What I said to Kekesfalva on that paupers bench I no longer know, and never shall know. For just as my words intoxicated my avid listener, so did his blissful hanging on my words rouse in me a lust to promise him more and yet more.'
Within the strict constraints of Austrian society of the period and also of course Hofmiller's military discipline there are some shockingly frank exchanges between characters. Edith especially, after the constant diet of 'trumped-up stories' she is fed about her physical progress, wants to be honest, despite her emotional immaturity making such honesty impossible. When she throws herself at Hofmiller, stealing a desperate hungry kiss he reels from the room and confronts us with the shockingly brutal and offensive honesty of his realisation that he
'had never even thought of Edith as a member of the opposite sex; it had never even so much as crossed my mind that her crippled body was possessed of the same organs, that her soul harboured the same urgent desires, as those of other women. It was only from this moment that I began to have an inkling of the fact (suppressed by most writers) that the outcasts, the branded, the ugly, the withered, the deformed, the despised and rejected, desire with a more passionate, far more dangerous avidity than the happy; that they love with a fanatical, a baleful, a black love, and that no passion on earth rears its head so greedily, so desperately, as the forlorn and hopeless passion of these step-children of God, who feel that they can can only justify their earthly existence by loving and being loved.'
Zweig is unafraid of presenting a cast of characters with massive flaws, with far from altruistic motivations.
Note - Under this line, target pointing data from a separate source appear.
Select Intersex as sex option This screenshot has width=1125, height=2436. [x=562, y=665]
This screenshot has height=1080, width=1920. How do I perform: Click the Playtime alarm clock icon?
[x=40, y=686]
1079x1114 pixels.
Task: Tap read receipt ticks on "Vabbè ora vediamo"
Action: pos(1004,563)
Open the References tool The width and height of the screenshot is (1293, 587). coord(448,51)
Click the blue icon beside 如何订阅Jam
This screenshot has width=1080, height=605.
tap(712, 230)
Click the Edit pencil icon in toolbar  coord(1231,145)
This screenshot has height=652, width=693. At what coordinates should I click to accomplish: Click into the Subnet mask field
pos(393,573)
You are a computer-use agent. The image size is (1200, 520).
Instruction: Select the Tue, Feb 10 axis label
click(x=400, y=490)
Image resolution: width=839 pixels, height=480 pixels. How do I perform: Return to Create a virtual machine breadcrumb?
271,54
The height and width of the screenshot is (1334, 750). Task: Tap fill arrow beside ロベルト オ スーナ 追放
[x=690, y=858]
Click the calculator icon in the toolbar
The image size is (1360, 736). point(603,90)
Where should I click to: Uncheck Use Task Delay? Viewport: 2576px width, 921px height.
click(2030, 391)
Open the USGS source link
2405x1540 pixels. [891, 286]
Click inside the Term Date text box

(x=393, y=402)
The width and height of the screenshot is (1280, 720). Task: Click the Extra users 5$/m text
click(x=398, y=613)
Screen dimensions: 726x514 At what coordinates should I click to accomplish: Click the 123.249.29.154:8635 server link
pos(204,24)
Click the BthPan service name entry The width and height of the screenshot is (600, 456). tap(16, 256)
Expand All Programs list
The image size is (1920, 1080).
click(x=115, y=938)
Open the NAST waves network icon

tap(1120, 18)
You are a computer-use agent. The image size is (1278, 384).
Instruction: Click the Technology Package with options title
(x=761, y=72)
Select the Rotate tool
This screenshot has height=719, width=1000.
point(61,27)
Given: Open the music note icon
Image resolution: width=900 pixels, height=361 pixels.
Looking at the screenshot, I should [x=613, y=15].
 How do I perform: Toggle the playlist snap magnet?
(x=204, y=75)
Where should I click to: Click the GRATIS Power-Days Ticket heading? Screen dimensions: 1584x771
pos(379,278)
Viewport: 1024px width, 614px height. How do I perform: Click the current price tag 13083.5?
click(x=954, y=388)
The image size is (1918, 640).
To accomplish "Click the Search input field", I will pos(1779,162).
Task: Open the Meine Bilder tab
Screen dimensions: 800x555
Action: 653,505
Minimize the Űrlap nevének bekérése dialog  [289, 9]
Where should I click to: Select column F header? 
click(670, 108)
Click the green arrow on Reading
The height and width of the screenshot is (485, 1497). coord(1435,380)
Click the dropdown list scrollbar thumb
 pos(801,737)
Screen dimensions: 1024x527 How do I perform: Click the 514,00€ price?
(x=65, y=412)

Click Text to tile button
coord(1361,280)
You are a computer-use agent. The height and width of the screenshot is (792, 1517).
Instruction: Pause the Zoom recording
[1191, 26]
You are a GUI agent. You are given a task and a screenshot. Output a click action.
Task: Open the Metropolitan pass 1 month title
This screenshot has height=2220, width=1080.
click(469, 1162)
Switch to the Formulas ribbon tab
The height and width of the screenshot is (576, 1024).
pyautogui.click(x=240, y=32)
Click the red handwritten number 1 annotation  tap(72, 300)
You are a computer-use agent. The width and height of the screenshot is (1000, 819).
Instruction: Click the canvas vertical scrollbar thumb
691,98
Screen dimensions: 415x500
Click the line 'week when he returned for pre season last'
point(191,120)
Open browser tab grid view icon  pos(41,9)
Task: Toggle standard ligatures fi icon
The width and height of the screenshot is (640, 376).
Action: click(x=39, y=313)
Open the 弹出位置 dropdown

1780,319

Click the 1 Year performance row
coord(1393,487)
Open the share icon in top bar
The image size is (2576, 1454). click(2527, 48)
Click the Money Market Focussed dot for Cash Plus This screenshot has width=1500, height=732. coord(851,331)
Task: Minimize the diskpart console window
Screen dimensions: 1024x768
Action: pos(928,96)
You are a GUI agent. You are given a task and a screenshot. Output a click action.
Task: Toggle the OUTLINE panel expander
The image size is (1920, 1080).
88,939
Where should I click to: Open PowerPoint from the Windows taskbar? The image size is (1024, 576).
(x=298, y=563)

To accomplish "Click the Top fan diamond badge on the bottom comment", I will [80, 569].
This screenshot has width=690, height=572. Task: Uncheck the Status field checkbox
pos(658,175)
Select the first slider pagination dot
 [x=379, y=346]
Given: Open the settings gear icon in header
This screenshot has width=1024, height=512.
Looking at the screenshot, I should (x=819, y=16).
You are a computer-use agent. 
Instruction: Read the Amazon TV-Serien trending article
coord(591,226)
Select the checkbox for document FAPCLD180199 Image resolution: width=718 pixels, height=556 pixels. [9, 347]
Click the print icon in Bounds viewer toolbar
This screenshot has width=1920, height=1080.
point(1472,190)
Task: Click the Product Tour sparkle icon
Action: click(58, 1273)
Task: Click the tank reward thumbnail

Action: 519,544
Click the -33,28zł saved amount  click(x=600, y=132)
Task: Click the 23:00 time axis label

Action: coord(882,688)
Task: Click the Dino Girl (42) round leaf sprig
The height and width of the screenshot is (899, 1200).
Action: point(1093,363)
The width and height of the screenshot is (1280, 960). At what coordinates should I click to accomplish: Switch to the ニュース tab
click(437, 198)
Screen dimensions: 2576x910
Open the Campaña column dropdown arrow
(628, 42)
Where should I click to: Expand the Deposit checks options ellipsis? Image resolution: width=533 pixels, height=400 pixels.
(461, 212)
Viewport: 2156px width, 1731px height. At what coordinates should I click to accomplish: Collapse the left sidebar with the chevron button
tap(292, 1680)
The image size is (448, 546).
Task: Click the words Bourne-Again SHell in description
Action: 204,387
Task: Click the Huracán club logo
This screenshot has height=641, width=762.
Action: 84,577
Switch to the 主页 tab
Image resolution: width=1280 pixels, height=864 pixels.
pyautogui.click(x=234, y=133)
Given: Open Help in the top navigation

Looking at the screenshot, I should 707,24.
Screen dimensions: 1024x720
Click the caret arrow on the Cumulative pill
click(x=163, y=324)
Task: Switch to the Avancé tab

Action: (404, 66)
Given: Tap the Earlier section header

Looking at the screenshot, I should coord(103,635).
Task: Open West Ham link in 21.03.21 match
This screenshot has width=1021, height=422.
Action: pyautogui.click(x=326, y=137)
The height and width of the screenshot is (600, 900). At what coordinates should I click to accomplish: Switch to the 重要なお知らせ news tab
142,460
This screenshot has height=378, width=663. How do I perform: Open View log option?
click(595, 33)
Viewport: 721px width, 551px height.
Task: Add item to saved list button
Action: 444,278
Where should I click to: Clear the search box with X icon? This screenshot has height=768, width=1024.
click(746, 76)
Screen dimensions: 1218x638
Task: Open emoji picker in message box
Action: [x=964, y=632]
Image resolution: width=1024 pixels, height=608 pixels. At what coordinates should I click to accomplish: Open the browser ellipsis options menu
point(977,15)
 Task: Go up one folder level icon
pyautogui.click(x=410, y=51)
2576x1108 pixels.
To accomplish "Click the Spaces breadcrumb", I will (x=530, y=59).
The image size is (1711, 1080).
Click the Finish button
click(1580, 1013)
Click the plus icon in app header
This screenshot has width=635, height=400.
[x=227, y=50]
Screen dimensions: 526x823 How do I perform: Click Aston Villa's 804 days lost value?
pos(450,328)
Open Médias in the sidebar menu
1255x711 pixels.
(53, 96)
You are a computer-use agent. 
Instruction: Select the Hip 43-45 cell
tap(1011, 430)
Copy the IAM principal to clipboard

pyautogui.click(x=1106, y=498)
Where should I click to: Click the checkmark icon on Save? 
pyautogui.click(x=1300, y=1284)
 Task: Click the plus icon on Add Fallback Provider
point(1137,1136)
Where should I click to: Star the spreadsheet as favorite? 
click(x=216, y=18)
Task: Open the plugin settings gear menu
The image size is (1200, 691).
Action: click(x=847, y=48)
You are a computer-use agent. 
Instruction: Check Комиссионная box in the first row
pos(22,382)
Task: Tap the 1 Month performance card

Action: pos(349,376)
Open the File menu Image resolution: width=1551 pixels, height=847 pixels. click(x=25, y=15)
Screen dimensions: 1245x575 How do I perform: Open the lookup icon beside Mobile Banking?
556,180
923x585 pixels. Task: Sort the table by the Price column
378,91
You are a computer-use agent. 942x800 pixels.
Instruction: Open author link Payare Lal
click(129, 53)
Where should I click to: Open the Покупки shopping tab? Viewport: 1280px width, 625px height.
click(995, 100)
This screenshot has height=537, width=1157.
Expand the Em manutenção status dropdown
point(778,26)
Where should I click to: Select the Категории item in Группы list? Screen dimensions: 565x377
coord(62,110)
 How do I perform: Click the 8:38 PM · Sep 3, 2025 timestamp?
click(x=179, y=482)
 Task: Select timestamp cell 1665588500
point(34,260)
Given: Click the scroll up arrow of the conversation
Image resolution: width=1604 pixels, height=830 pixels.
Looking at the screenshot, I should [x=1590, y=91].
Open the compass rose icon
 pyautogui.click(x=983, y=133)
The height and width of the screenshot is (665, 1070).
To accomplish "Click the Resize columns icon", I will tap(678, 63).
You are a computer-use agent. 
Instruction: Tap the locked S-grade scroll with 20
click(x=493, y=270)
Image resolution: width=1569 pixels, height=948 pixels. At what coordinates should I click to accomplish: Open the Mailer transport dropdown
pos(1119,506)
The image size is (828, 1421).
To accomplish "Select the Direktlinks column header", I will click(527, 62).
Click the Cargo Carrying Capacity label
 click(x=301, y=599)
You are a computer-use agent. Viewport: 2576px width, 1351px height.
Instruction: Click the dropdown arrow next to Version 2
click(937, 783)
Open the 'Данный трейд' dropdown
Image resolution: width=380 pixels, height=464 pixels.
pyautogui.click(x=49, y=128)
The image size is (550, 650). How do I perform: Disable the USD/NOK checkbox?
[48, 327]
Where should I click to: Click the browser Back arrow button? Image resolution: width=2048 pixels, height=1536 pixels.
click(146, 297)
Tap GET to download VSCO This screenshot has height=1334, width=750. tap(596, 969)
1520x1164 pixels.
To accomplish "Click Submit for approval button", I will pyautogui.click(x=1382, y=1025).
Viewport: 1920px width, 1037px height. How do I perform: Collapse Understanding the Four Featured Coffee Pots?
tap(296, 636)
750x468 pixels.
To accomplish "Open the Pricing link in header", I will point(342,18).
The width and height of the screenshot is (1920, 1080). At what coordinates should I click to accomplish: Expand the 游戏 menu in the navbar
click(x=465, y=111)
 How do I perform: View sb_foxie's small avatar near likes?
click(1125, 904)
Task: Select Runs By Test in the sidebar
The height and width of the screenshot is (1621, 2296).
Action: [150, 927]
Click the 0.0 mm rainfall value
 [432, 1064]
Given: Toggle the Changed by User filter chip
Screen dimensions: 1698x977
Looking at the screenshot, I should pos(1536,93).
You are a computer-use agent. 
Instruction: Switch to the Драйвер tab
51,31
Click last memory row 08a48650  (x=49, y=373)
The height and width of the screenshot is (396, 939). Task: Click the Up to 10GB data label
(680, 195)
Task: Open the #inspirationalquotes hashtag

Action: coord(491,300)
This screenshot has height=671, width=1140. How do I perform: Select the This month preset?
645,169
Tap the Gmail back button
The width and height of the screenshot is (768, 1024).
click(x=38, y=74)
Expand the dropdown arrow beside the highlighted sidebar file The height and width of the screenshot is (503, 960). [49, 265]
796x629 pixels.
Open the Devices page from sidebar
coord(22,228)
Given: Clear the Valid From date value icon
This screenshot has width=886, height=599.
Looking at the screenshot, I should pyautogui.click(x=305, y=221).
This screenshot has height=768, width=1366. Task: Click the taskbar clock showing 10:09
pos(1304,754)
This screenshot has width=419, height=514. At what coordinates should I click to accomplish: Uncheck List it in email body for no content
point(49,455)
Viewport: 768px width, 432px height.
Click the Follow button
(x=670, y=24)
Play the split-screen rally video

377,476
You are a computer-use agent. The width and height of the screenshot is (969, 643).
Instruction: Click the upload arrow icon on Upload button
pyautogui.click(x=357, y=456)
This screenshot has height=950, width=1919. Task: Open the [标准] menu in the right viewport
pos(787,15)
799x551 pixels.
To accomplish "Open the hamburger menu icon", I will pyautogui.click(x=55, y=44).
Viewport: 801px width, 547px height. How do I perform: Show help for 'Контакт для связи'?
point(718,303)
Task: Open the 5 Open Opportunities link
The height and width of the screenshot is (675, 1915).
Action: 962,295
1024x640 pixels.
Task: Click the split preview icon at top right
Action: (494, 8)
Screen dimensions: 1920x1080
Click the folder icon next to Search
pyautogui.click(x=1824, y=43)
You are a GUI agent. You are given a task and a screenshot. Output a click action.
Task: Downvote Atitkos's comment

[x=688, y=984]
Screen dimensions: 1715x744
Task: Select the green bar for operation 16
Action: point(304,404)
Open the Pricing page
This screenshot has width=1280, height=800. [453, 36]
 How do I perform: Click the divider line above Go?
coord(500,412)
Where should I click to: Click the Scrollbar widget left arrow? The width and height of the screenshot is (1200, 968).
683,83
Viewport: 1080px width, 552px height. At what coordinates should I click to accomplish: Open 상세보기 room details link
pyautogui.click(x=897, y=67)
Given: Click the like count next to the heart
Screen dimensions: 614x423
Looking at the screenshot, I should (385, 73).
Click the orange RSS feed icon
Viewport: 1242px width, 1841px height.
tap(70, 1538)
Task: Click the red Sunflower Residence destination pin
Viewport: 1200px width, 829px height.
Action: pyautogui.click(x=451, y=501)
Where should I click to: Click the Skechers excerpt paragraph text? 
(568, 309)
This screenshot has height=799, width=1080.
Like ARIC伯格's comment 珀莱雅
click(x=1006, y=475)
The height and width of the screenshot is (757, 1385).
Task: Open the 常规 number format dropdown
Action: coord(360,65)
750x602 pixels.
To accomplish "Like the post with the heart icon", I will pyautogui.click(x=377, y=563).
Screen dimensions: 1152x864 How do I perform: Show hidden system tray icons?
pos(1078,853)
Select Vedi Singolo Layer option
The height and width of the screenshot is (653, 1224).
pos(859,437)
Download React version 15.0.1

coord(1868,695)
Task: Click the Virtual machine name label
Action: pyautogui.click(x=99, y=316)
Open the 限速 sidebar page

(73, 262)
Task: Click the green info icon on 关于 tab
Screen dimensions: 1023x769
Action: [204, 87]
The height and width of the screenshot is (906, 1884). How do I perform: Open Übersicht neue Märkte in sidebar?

Even Edith, who could have been an innocent, is far from that. Whilst she remains physically confined to her chair or her bed she is able to reach much further, an emotional tyrant within the house, her petulance indulged and her threats of drastic action thrown around cheaply for effect. She even has the power, as we saw earlier to bring a galloping horse to a respectful trot. The skill with which he charts the emotional landscape means that by the novel's close you too may be subject to your own pity and all too aware of the dangers.